(Saved data entries)
▼

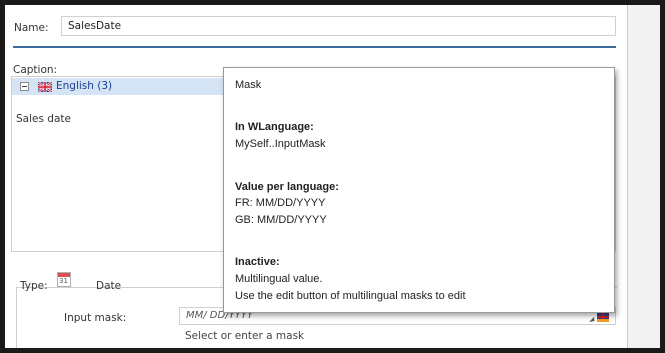 The width and height of the screenshot is (665, 353). I want to click on name-input: SalesDate, so click(338, 26).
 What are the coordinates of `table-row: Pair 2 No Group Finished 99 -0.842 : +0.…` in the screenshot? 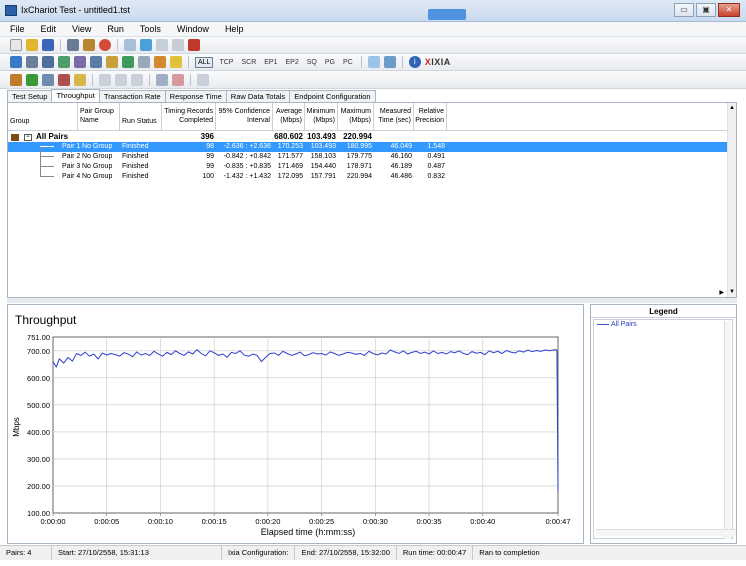 It's located at (368, 154).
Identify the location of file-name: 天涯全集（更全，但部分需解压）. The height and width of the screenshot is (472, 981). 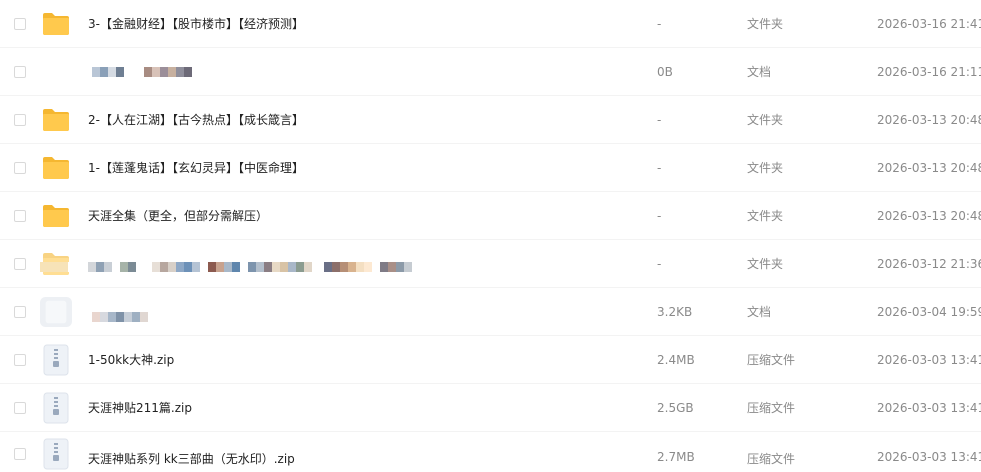
(178, 216).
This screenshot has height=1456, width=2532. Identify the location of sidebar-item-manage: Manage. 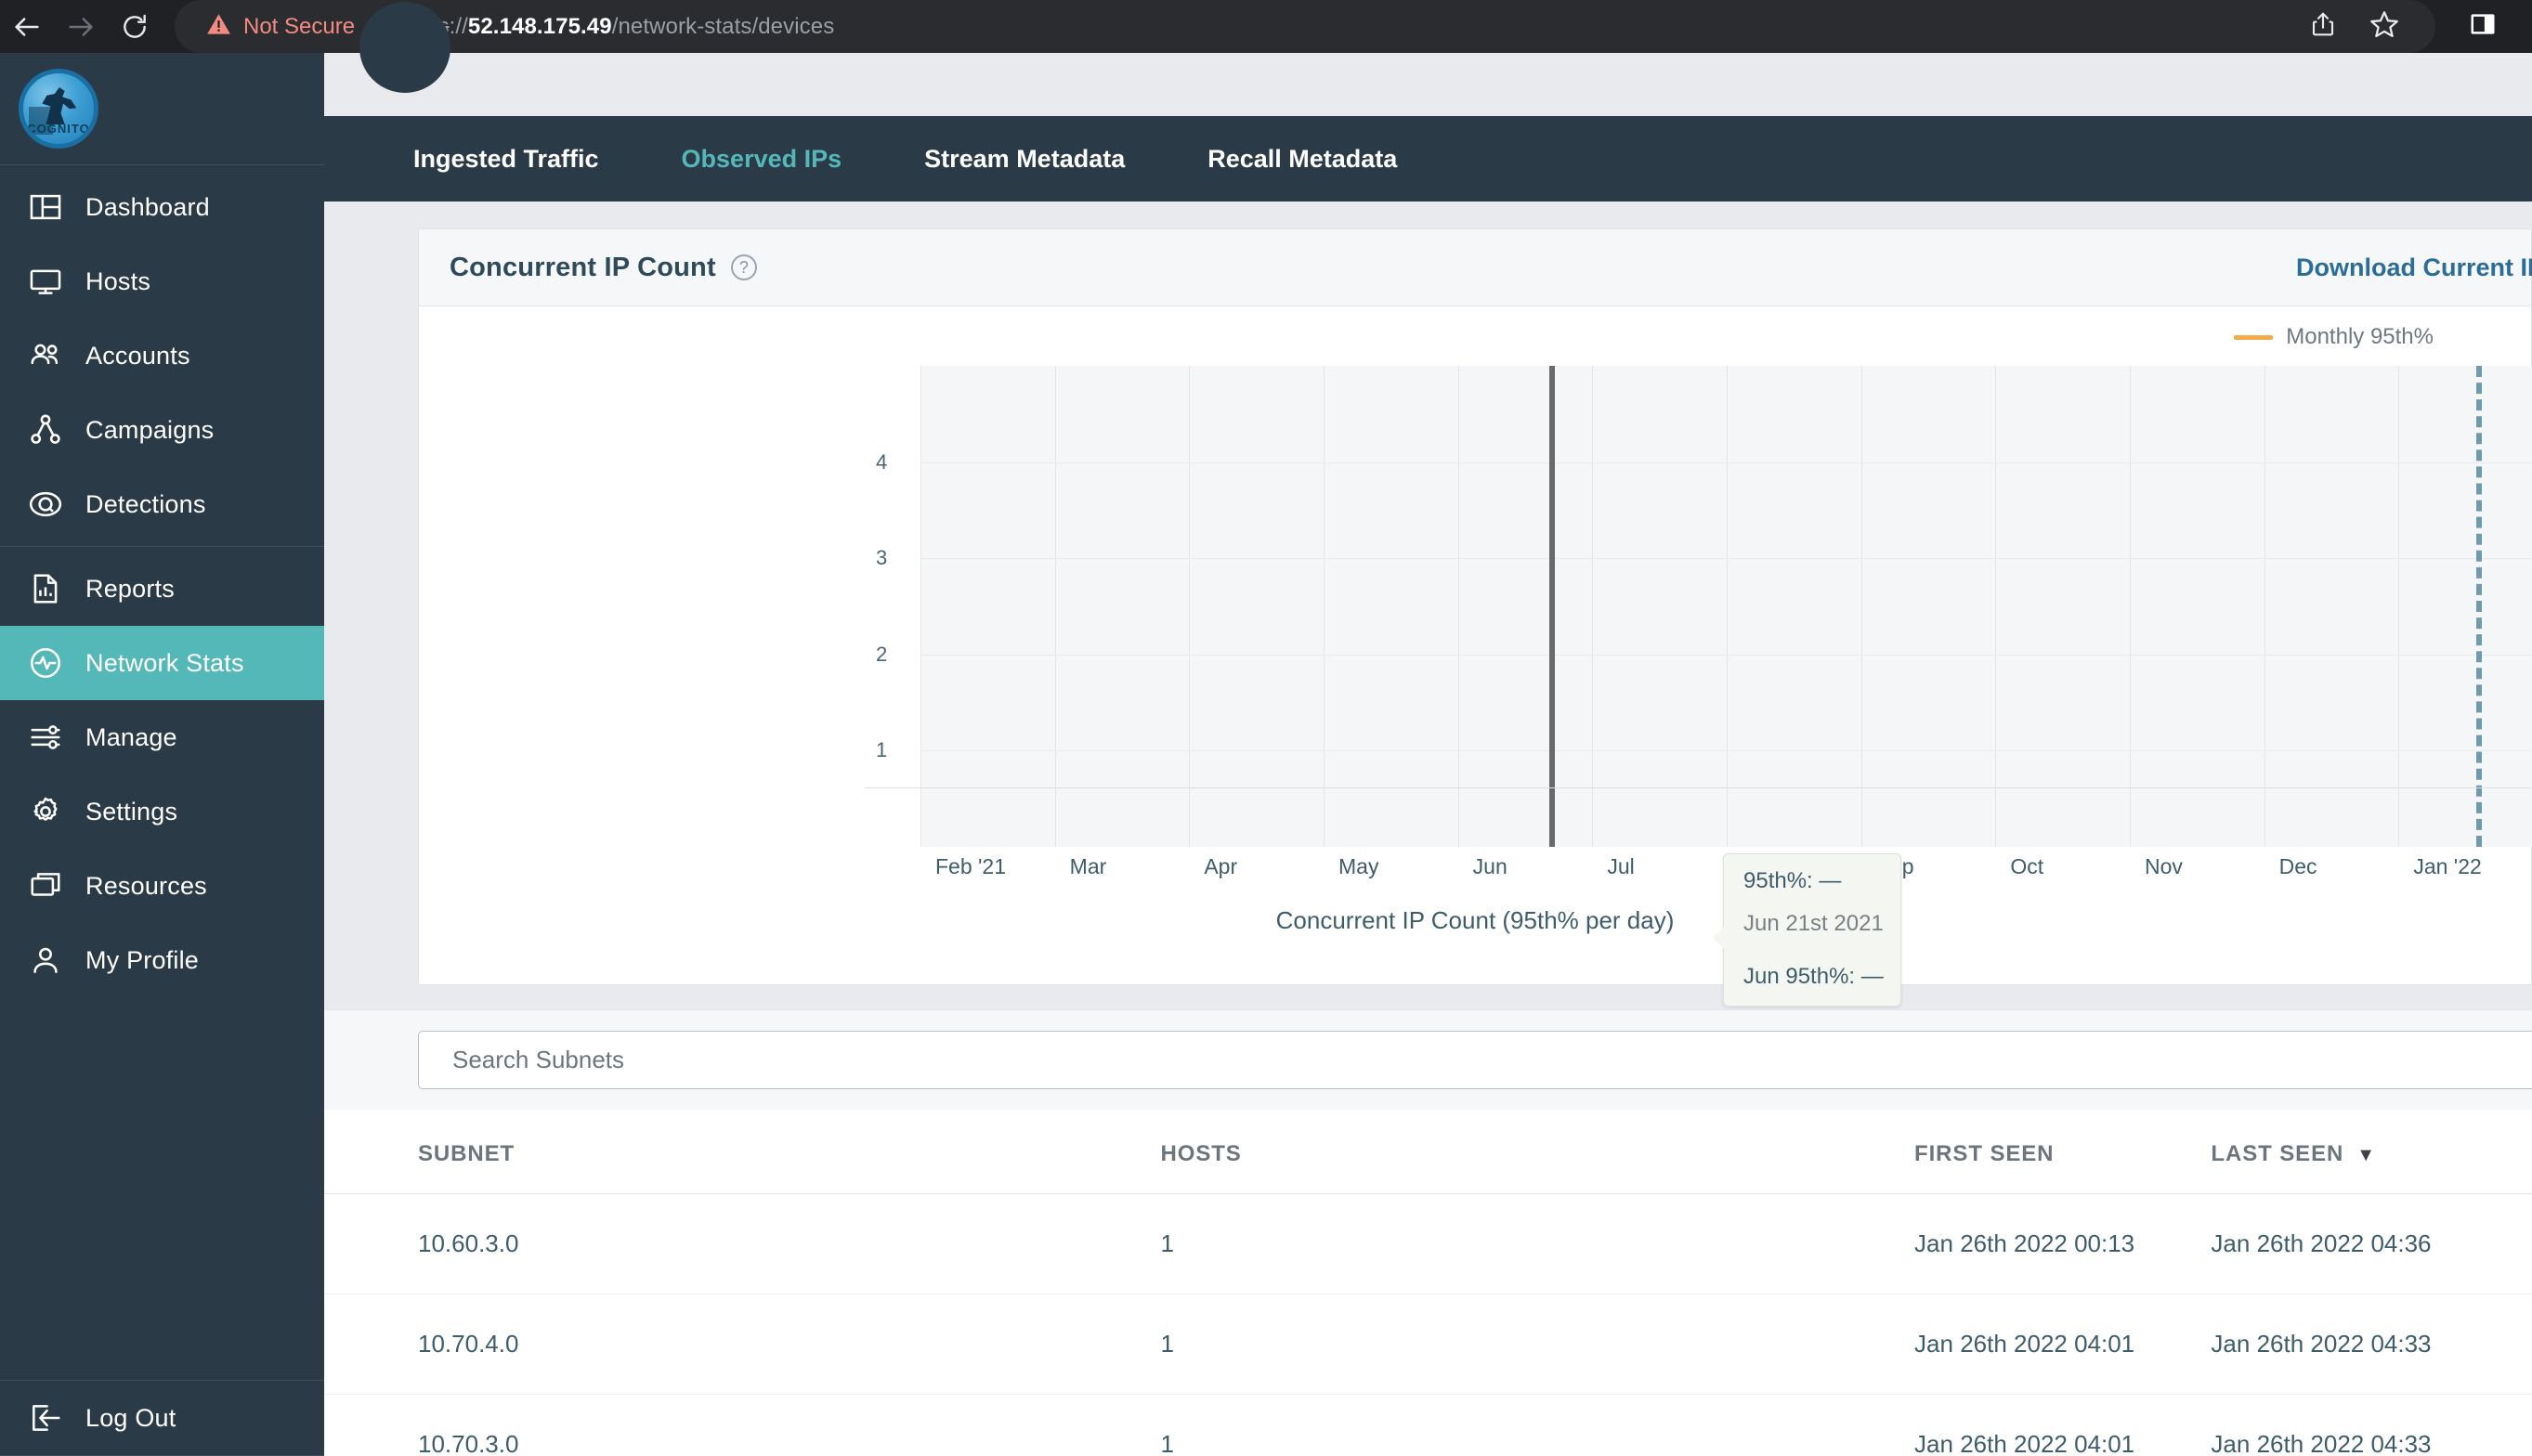
(162, 737).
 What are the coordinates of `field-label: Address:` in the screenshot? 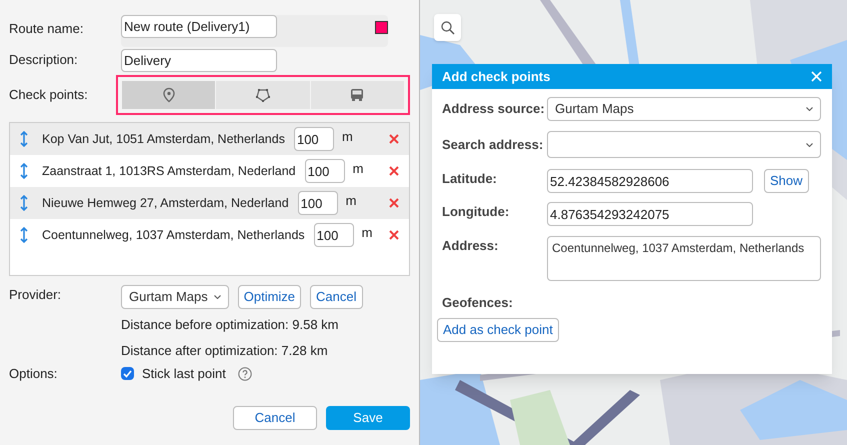 It's located at (471, 246).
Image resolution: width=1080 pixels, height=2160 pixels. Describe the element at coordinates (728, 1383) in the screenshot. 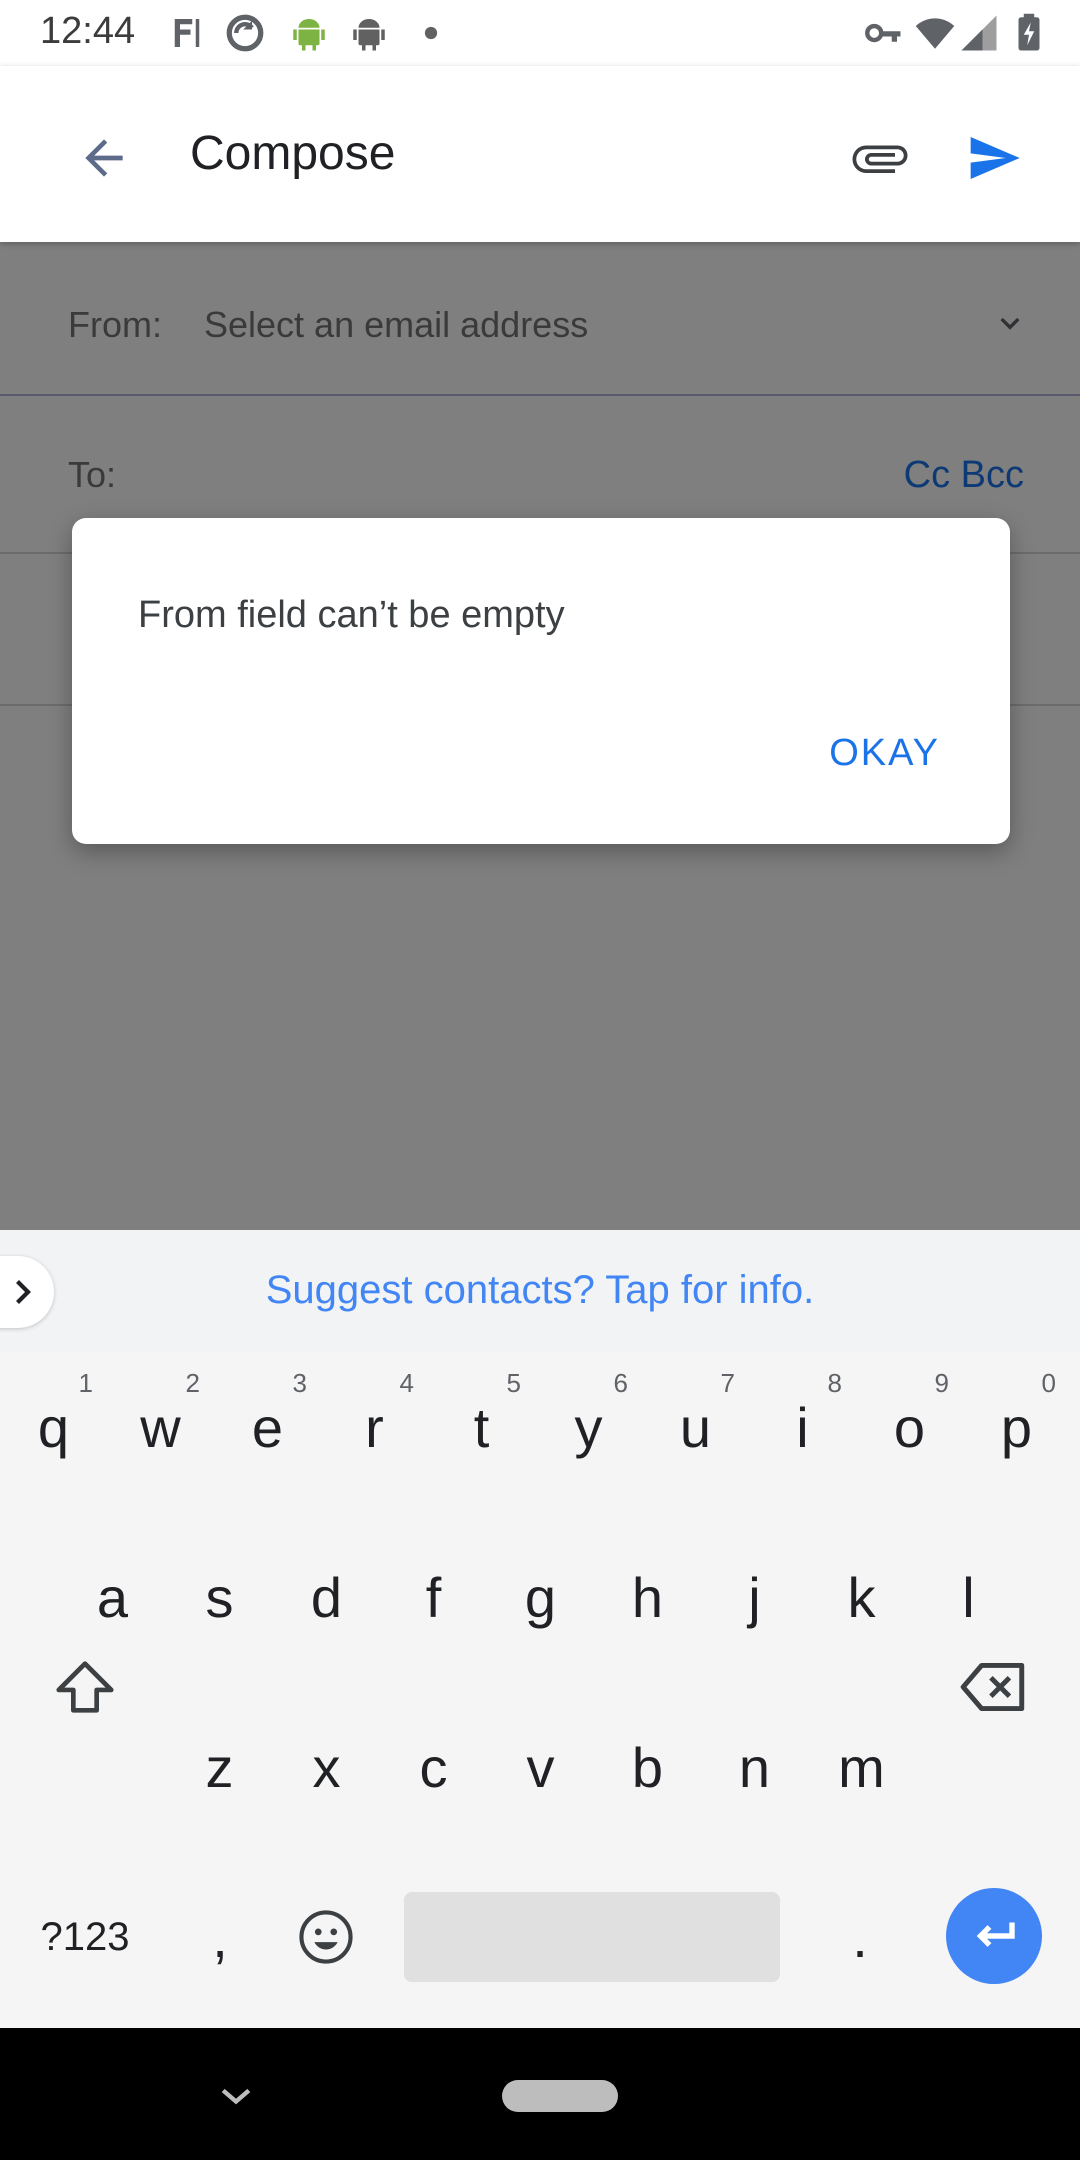

I see `key-hint: 7` at that location.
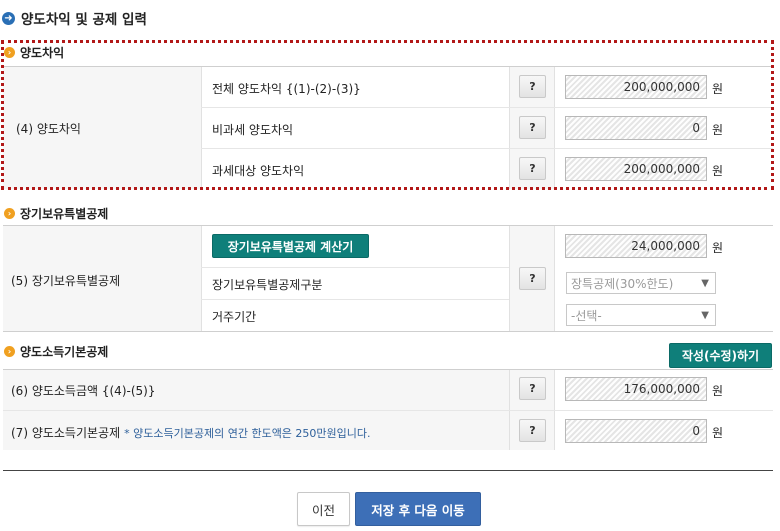  What do you see at coordinates (268, 285) in the screenshot?
I see `longterm-type-label: 장기보유특별공제구분` at bounding box center [268, 285].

▲

Try it -
Convert the records from the line containing "Image resolution: width=1080" through the end of the records into a numbered list, omitting blank lines and leaving out the pictures.

Task output -
1. Image resolution: width=1080 pixels, height=2160 pixels. Describe the element at coordinates (728, 1383) in the screenshot. 
2. I see `key-hint: 7` at that location.
3.   What do you see at coordinates (268, 285) in the screenshot?
4. I see `longterm-type-label: 장기보유특별공제구분` at bounding box center [268, 285].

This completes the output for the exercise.